# SWOAPE Treasurer Nominations



## MatPat (Mar 22, 2004)

Finally, we have the description for Treasurer:

Treasurer: Entrusted with care of club’s assets
a. Ensures financial accountability (President is ultimately responsible)
b. Records all transactions of assets in the club

I think this one is a "no brainer" to steal Erik's term. Rob has been the organizer of some very large group buys for SWOAPE in the past and would make good candidate for Treasurer. Would anyone like to second my nomination or nominate someone else for the position?

Once we get some nominations in, I can start a poll for the various positions and we can vote via the forum. It will be a public poll so everyone should be able to see the results. I will also send out an e-mail to everyone with a link to the Poll Thread so folks can vote. I know some don't get to the forum very often so hopefully they will vote after an e-mail reminder


----------



## Troy McClure (Aug 3, 2005)

Rob - seconded!


----------



## Rob Tetrazona (Jun 21, 2005)

Accepted.


----------



## MatPat (Mar 22, 2004)

:bump2:


----------



## MatPat (Mar 22, 2004)

I would like to nominate Rob for this position again this year. Rob has done an outstanding job as Treasurer over the past year.


----------

-*-

**SHORT EXERCISE**
Name each distinct username that appears as a post author in the treasurer nominations thread.

**DATASET EXCERPT**
-*-

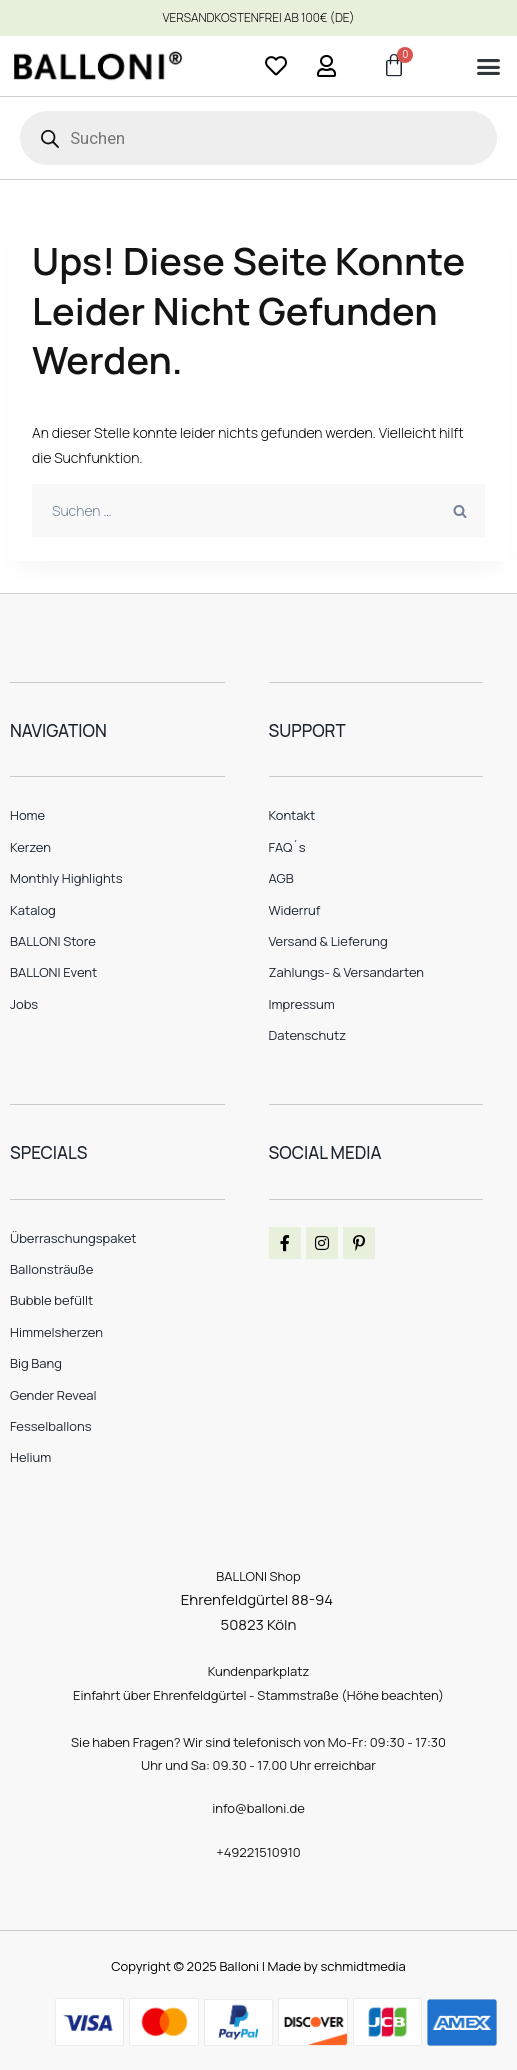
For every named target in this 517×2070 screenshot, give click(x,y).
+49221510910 (258, 1852)
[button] (488, 67)
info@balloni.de (258, 1808)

-*-

**TASK ANSWER**
MatPat, Troy McClure, Rob Tetrazona